EXERCISE DETAILS: Of the entries below, repeat exactly only those lines from the one containing "Instruction: Open the" through the last line, with pictures omitted.

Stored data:
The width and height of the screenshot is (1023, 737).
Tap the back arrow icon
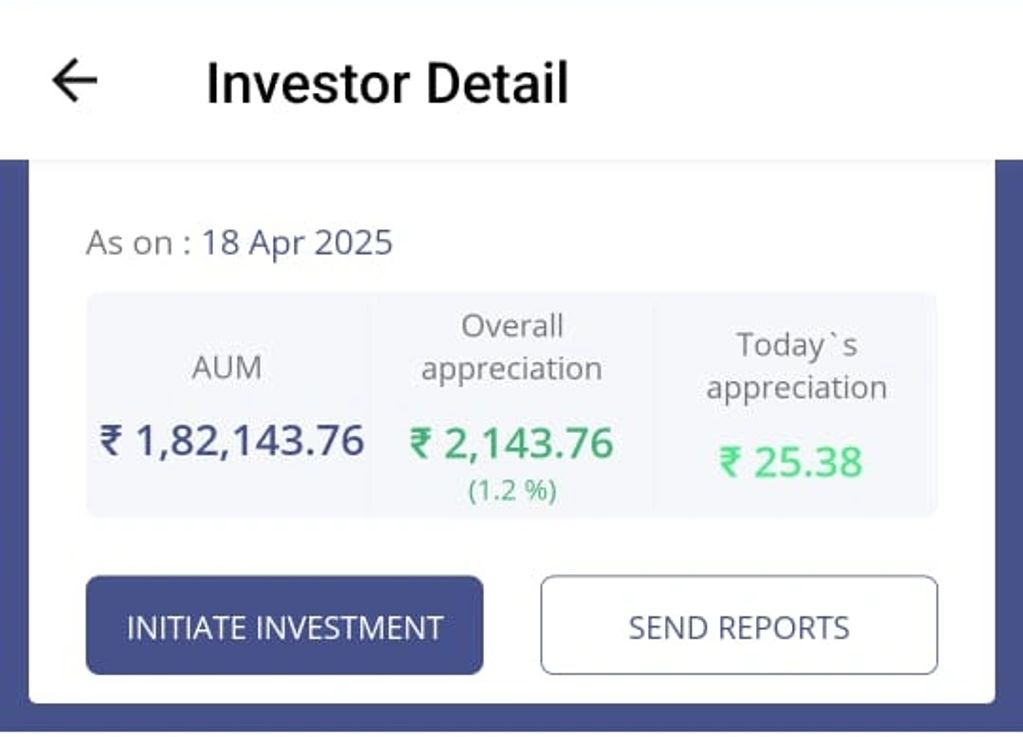point(75,80)
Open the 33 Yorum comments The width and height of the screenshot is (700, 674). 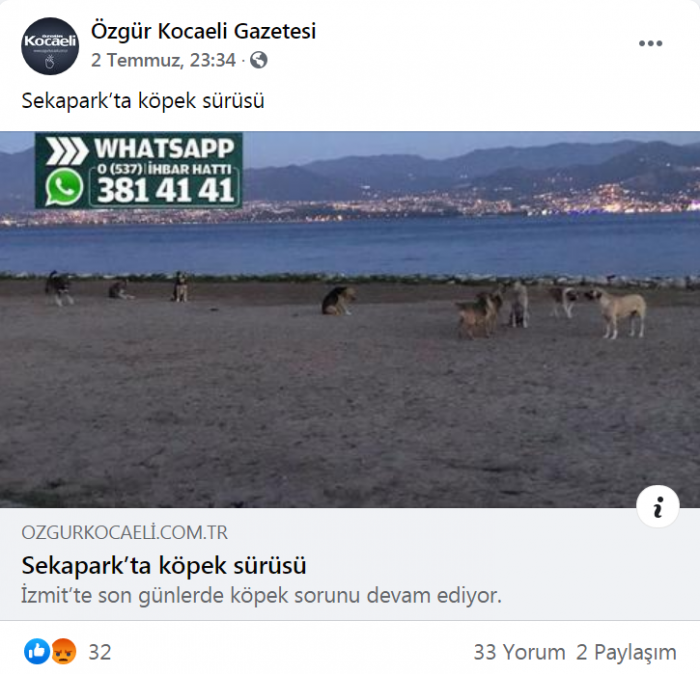519,653
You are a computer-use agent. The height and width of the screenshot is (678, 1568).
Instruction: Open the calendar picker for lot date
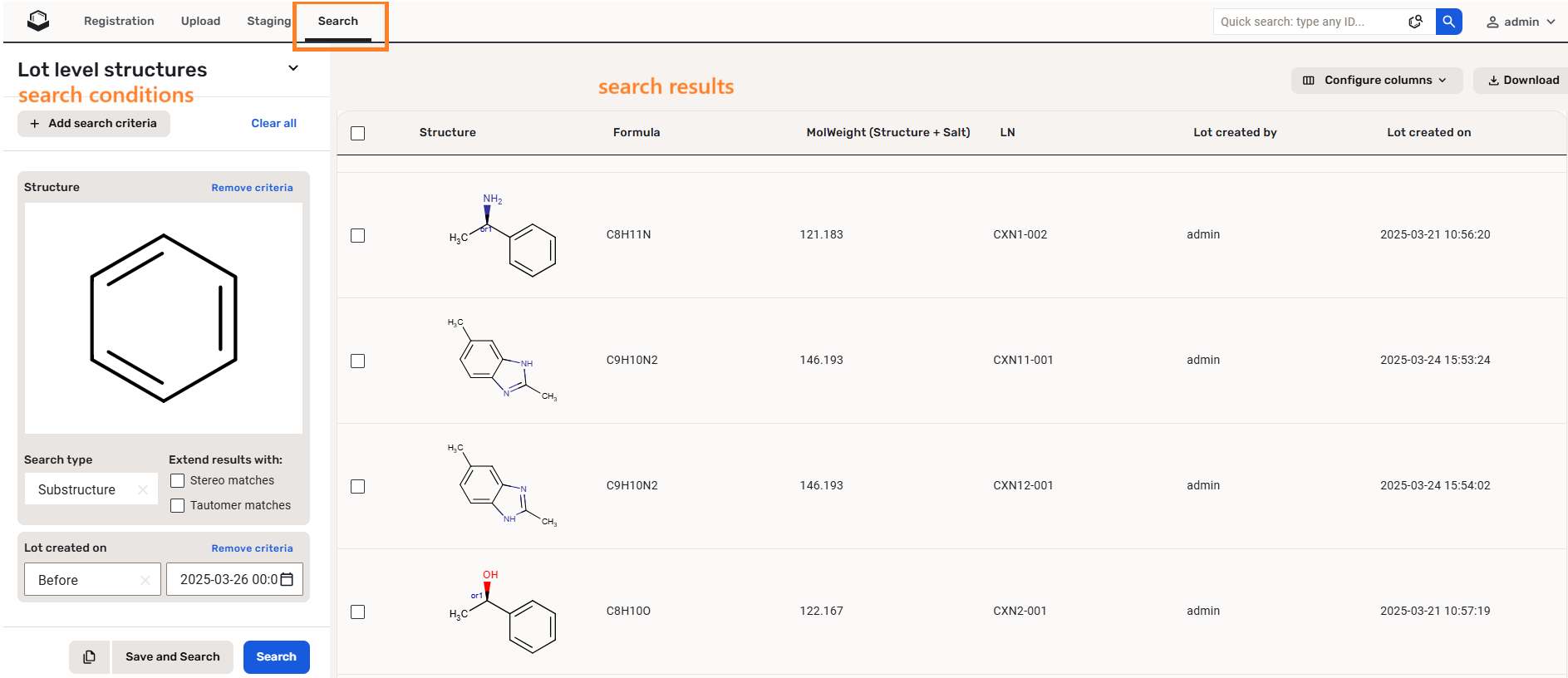(288, 579)
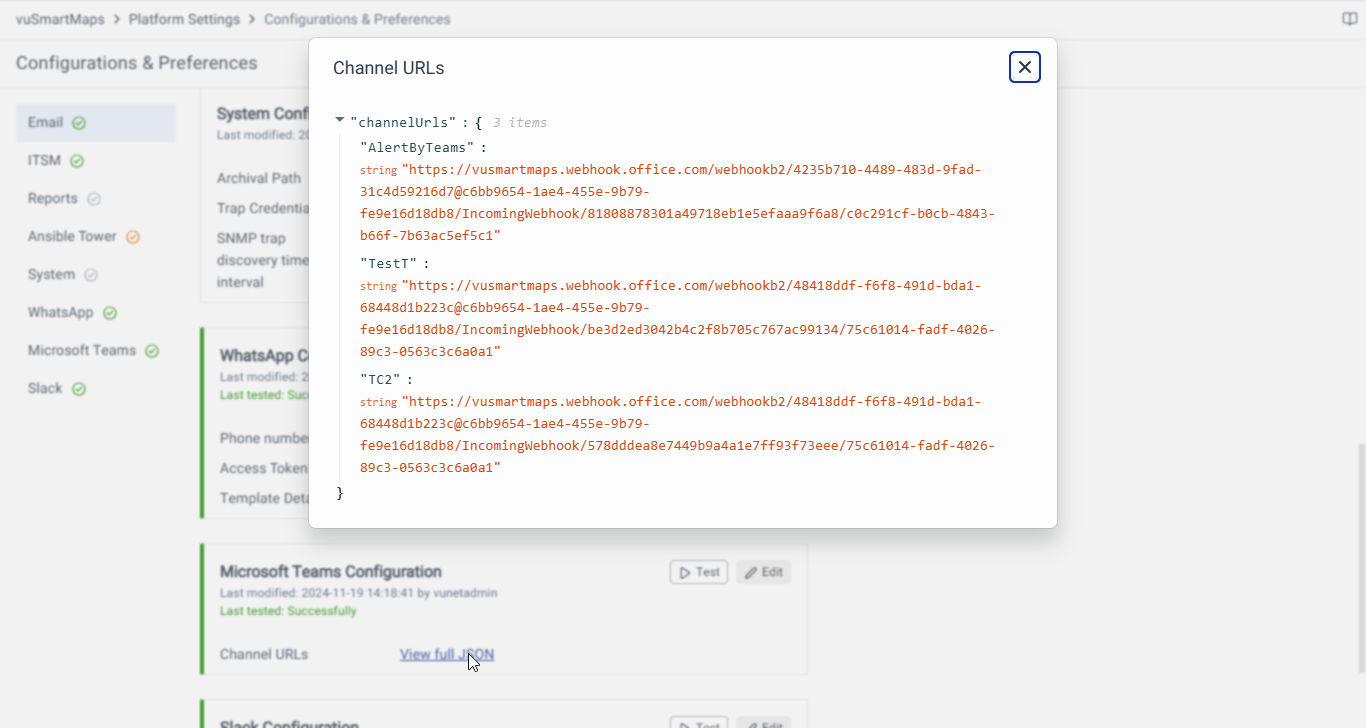
Task: Open the documentation book icon
Action: click(1349, 19)
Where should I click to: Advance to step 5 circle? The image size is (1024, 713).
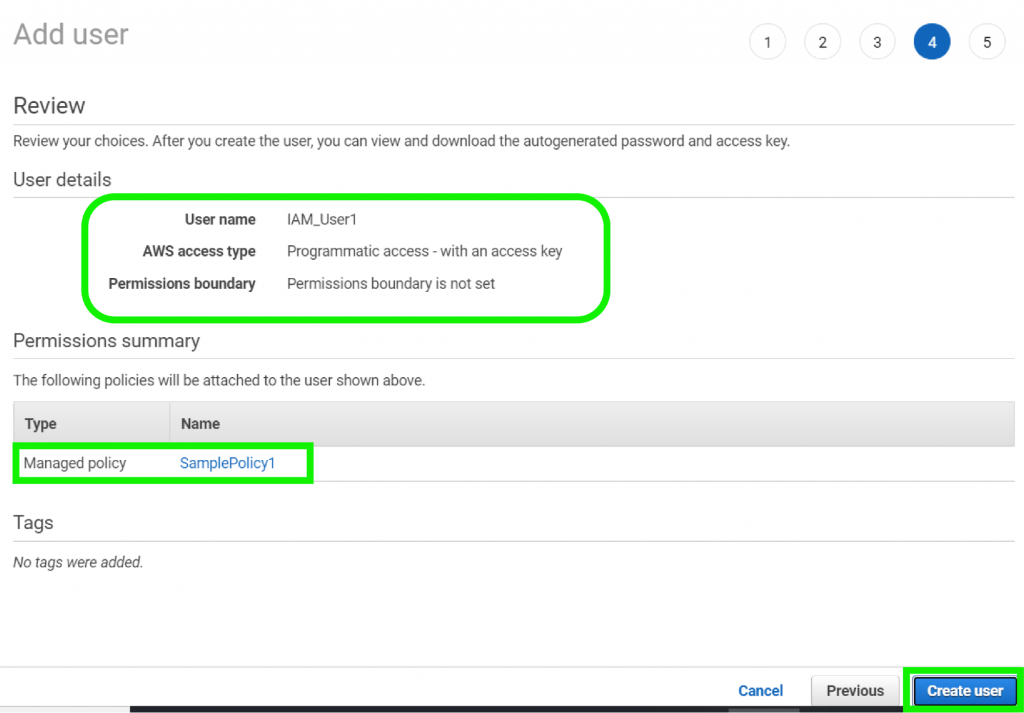click(987, 42)
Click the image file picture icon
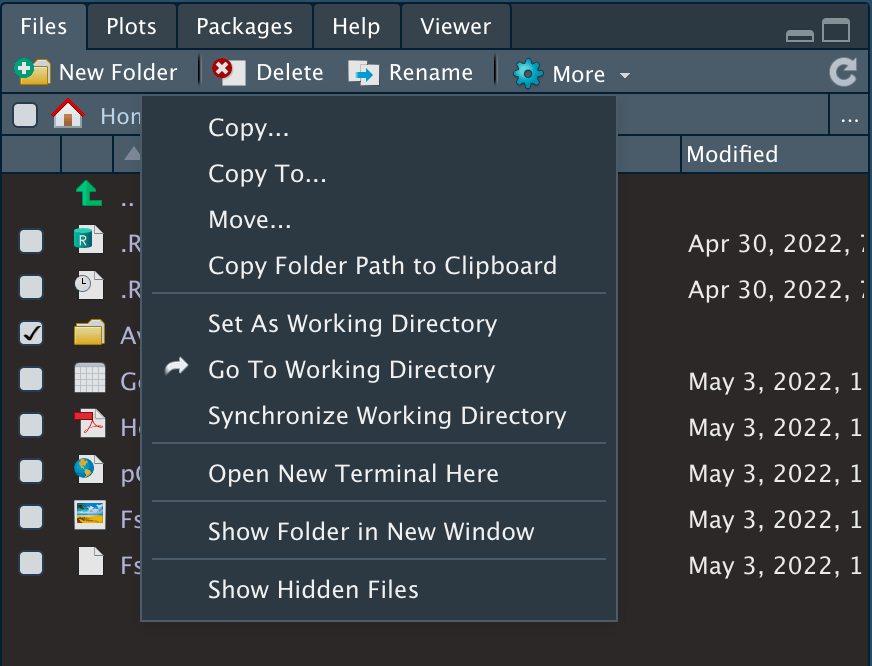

WRITTEN ANSWER:
Instruction: Open the calendar picker for lot date
(288, 579)
Task: Open the documentation book icon
Action: click(1349, 19)
Where should I click to: Advance to step 5 circle? The image size is (1024, 713).
click(987, 42)
Click the image file picture icon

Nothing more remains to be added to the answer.